SAPP works because of decades of cross-border infrastructure investment, regulatory harmonization, and political commitment to regional integration that other power pools talk about but have not delivered. The market’s operational depth creates opportunities that traders have moved aggressively to exploit, and the results show in the numbers.

Mr. Captan described a reinforcing pattern worth paying attention to. Increased trading volumes produce more revenue for transmission service operators, which gets reinvested in the regional backbone infrastructure. “We’re increasing the volume of trade, and by increasing the trade there is more revenue coming to transmission service operators,” he explained, his enthusiasm for the mechanics evident. The revenue funds upgrades and expansions that further enhance market functionality, lowering transaction costs and enabling more trade. It is a virtuous cycle, assuming infrastructure keeps pace.

Infrastructure remains a binding constraint. Mr. Captan acknowledged the challenge directly: addressing the region’s supply gap requires parallel development in generation and transmission. “I think there needs to be a parallel development in terms of both what we do in increasing generation as well as the transmission infrastructure for that,” he said. Generation without adequate transmission creates stranded assets. Transmission without generation leaves expensive infrastructure underutilized. Getting both right simultaneously requires coordination that the region has historically struggled to achieve.

Debunking the Extraction Narrative

The middleman critique assumes that traders add cost without adding value—that they insert themselves into transactions that would otherwise occur more efficiently through direct utility procurement. Anyone who has watched Southern African utilities attempt to procure power over the past decade knows how fantastical that assumption is. The panel’s testimony dismantles it on factual grounds anyway.

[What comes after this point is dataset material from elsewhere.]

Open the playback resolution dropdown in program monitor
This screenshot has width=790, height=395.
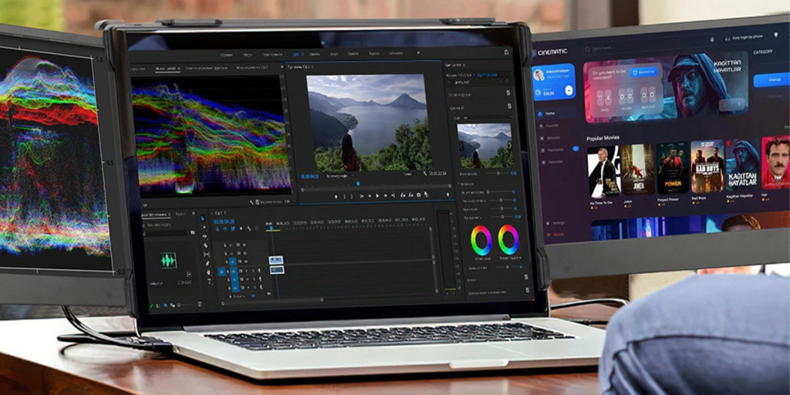410,174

Traders provide guarantees that utilities cannot credibly offer. They mobilize capital that utilities cannot access. They manage technical complexity around wheeling and balancing that utilities struggle to handle at scale. They enable cross-border trade that generates infrastructure revenue and enhances regional energy security. None of these are decorative functions or bureaucratic make-work.

Remove traders from the market and see what happens to these functions. They do not get performed by someone else. They simply stop happening. Generators do not get paid, clients do not get reliable supply, and projects do not get financed. The counterfactual is not frictionless utility procurement. It is market failure of the sort that keeps economies dark and industries shuttered.

Markets work through aggregation when underlying conditions prevent direct transactions between end parties. Southern Africa’s energy sector has those conditions in dangerous abundance: utility insolvency, sovereign debt distress, fragmented generation, variable renewable penetration, cross-border complexity, and regulatory frameworks that permit but do not compel market participation. Traders aggregate across these fractures, creating functionality where none would otherwise exist.

The mechanics are not elegant, and the arrangements carry costs that show up in tariffs and contracts. But the alternative—waiting for utilities to regain solvency and governments to rebuild creditworthiness—has proven itself a path to prolonged darkness. The market mechanics destroying the middleman myth are the same mechanics keeping the lights on. That is not an endorsement of every trading practice or contract structure. It is simply an observation about what works when the alternatives have failed.